## START SELECTED EXTRACT

Once the dataset has been indexed, users will be able to perform Global Beacon Search and find this dataset.

The EDP Python and R clients provide the functionality to work with Global Beacons. Users with Admin permissions for a dataset can check the status of the Global Beacon on the dataset as well as enable or disable Global Beacons.

When working with Global Beacons via API, the output will display the status attribute, which is either indexing, completed, or destroying, as well as the progress_percent attribute which describes the percentage of the task completed. While indexing is still in progress, users won’t be able to perform Global Beacon Search for that dataset. A dataset is available for Global Beacon Search when the progress_percent is 100 and the status is completed.

In Python:

 Getting the dataset
dataset = Dataset.get_by_full_path('~/beacon-test-dataset')

# Enabling Global Beacon on dataset
dataset.enable_global_beacon()

# Example Output:
{'id': 125,
'datastore_id': 6,
'dataset_id': 1658666726768179211,
'status': 'indexing',
'progress_percent': 0,
'is_deleted': False}

# Getting the status of global beacon on the dataset
dataset.get_global_beacon_status()

# Example Output:
{'id': 125,
'datastore_id': 6,
'dataset_id': 1658666726768179211,
'status': 'completed',
'progress_percent': 100,
'is_deleted': False}

# Disabling Global Beacon on dataset
dataset.disable_global_beacon()

# Example Output:
{'id': 125,
'datastore_id': 6,
'dataset_id': 1658666726768179211,
'status': 'destroying',
'progress_percent': 0,
'is_deleted': False}

Users should note that upsert, overwrite, and delete commits are not yet supported by Global Beacon Search. If an indexed dataset has upsert, overwrite, or delete commits, Global Beacon search results may be inaccurate. To ensure accurate search results, users should copy the dataset (via the UI or API) and enable Global Beacons on the new one instead. For more information about commits, users can refer to the Importing Data documentation.

## END SELECTED EXTRACT

PROBLEM SET:
1. Copy out the Global Beacons passage starting at "The EDP Python" and ending at "dataset = Dataset.get_by_full_path('~/beacon-test-dataset')", switching "Admin" to "Owner".
2. According to the Global Beacons passage, what values must the status and progress_percent attributes have for a dataset to be available for Global Beacon Search?

## START MATERIAL PROVIDED

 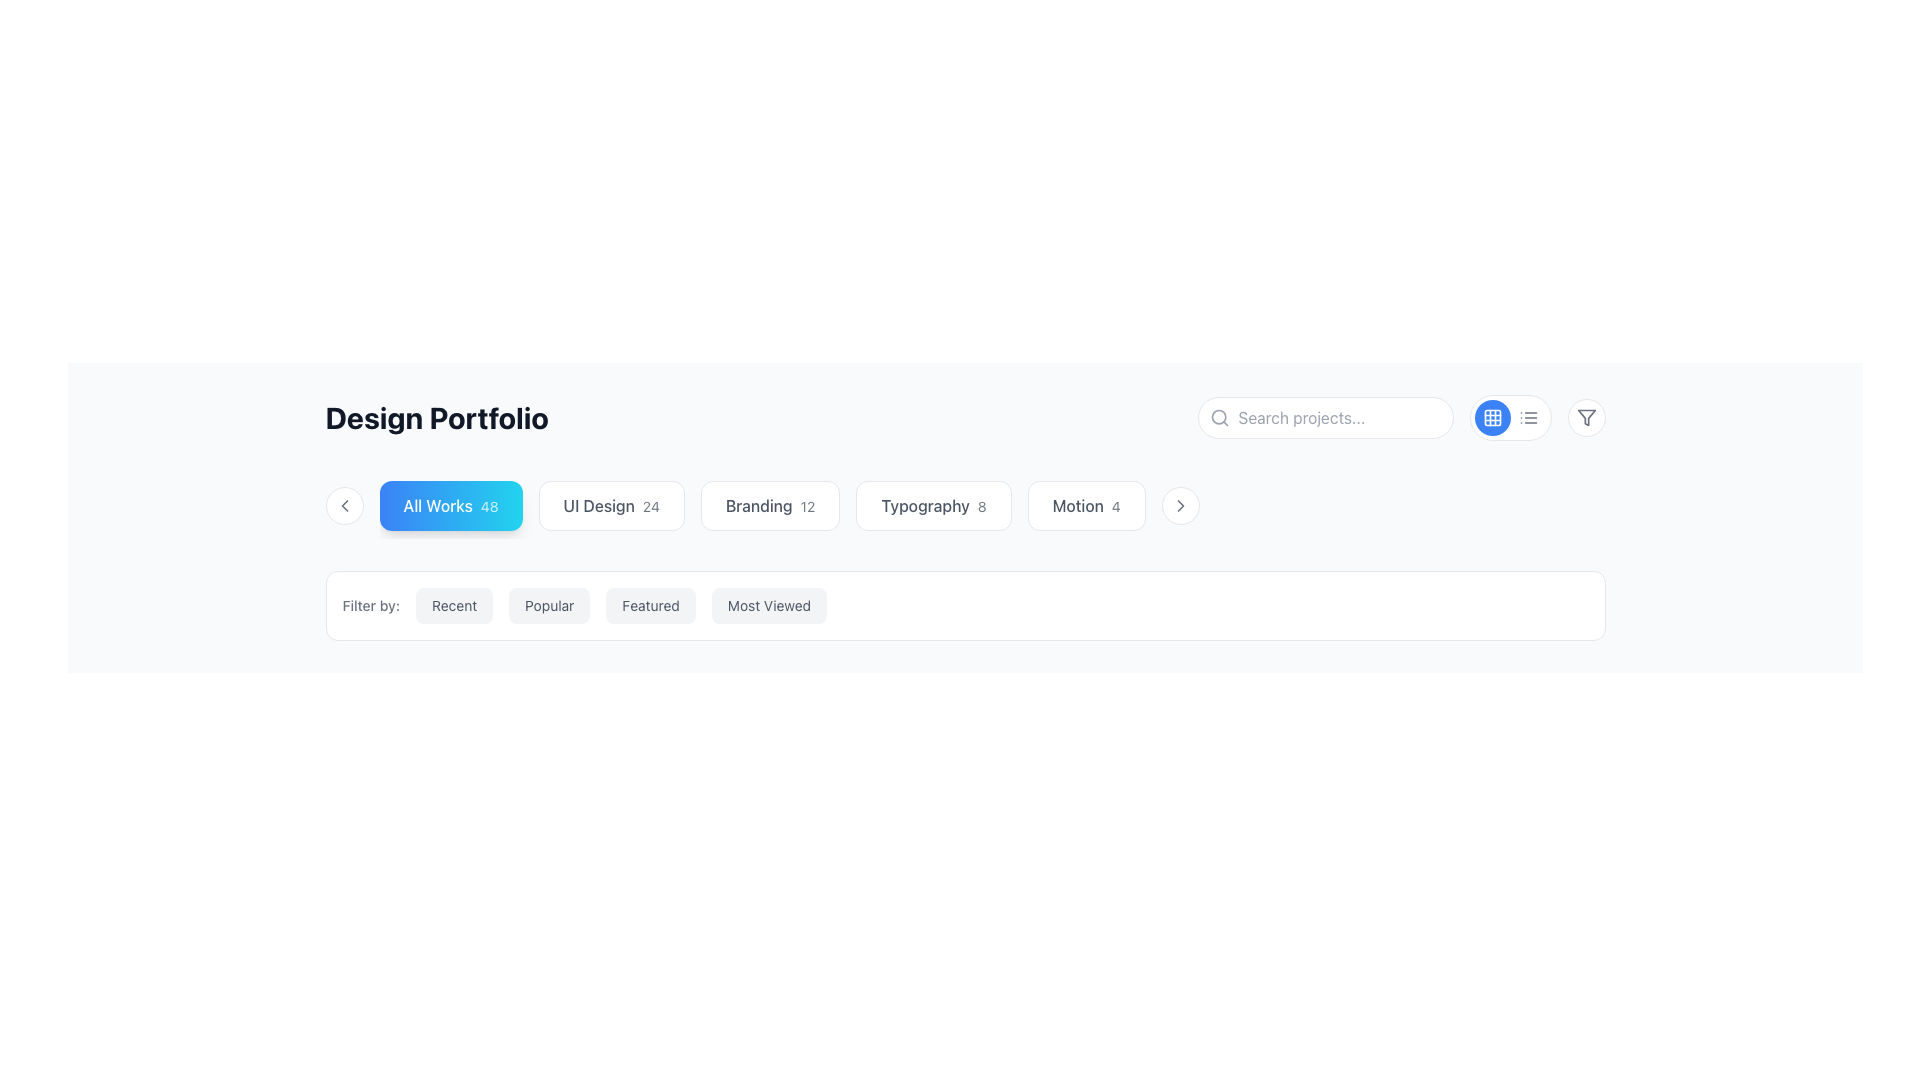 What do you see at coordinates (1510, 416) in the screenshot?
I see `the first toggle button for layout selection that switches to grid view` at bounding box center [1510, 416].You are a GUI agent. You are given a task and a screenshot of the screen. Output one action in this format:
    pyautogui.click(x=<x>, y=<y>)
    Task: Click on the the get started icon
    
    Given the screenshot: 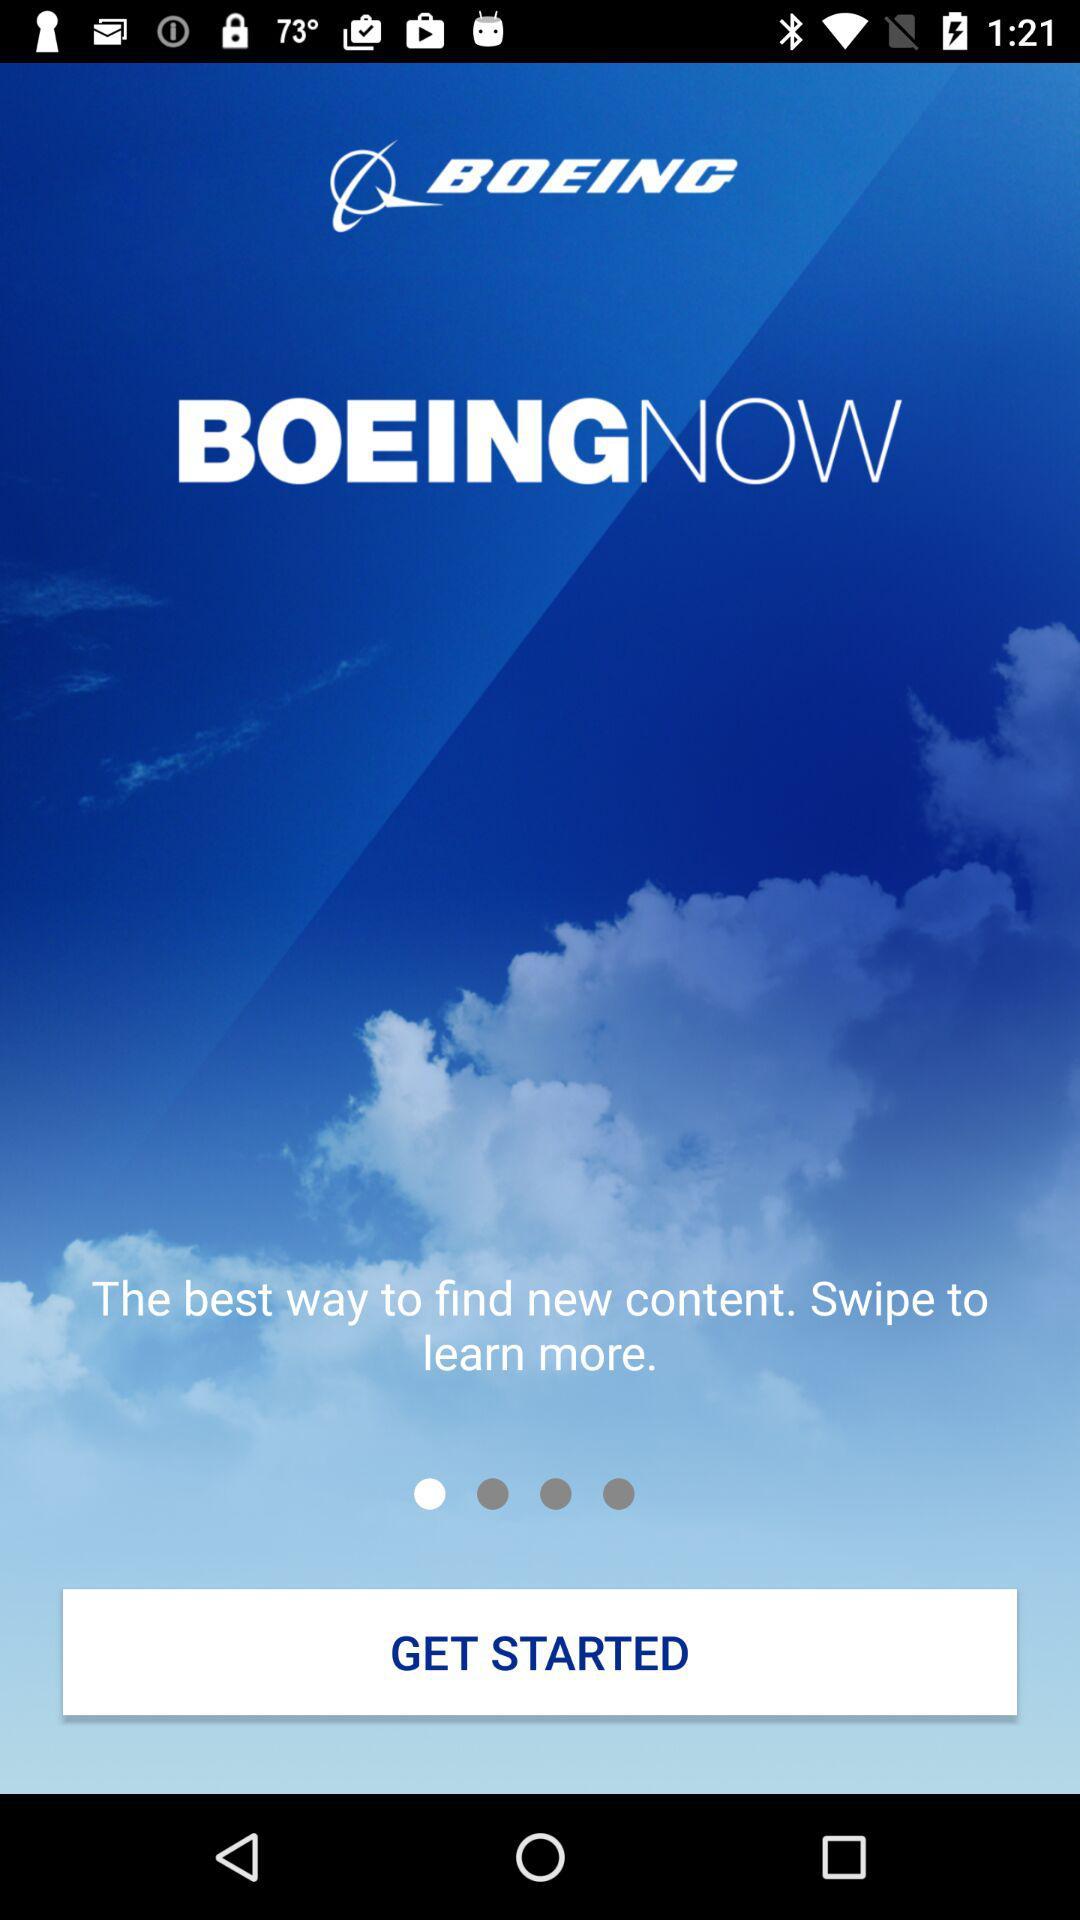 What is the action you would take?
    pyautogui.click(x=540, y=1652)
    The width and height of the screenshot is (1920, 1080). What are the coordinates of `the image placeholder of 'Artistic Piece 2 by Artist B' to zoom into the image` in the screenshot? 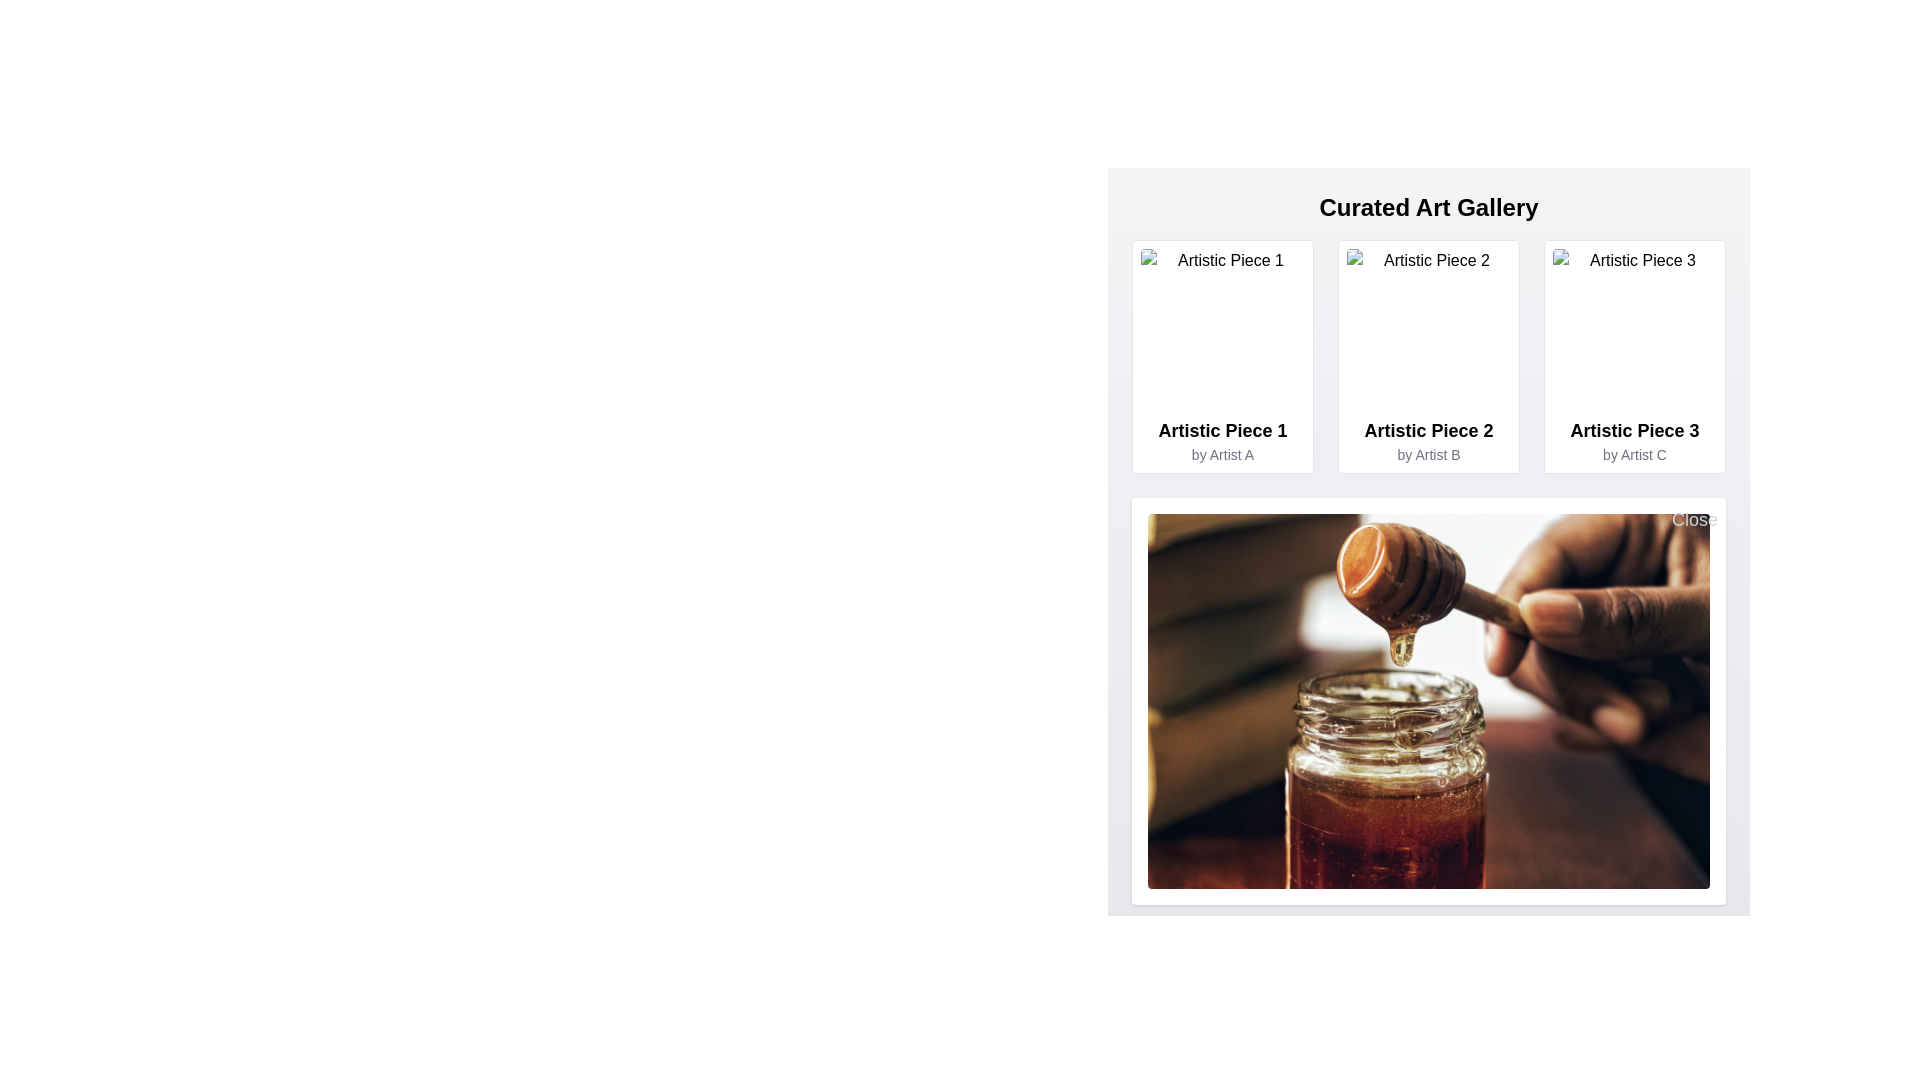 It's located at (1428, 327). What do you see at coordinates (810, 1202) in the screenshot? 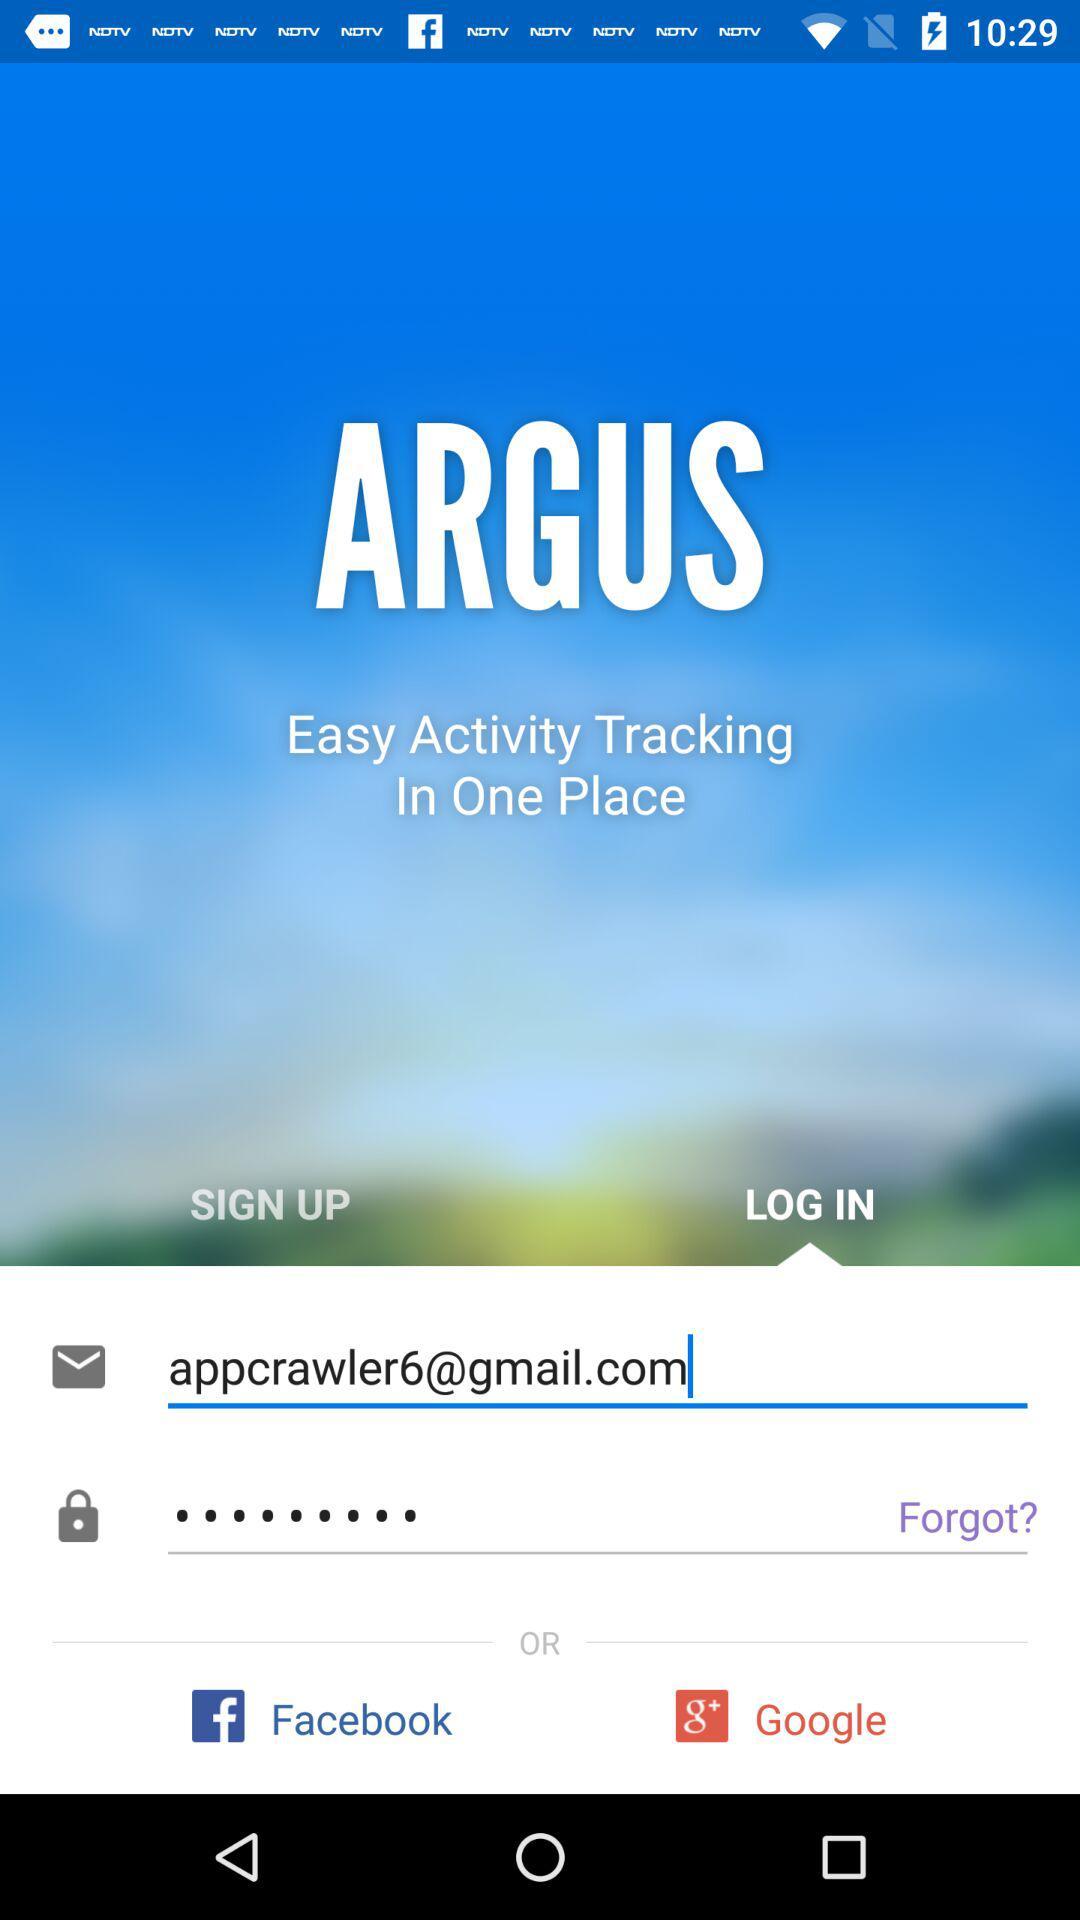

## END MATERIAL PROVIDED

EXERCISE ANSWERS:
1.
The EDP Python and R clients provide the functionality to work with Global Beacons. Users with Owner permissions for a dataset can check the status of the Global Beacon on the dataset as well as enable or disable Global Beacons.

When working with Global Beacons via API, the output will display the status attribute, which is either indexing, completed, or destroying, as well as the progress_percent attribute which describes the percentage of the task completed. While indexing is still in progress, users won’t be able to perform Global Beacon Search for that dataset. A dataset is available for Global Beacon Search when the progress_percent is 100 and the status is completed.

In Python:

 Getting the dataset
dataset = Dataset.get_by_full_path('~/beacon-test-dataset')

2. The progress_percent must be 100 and the status must be completed.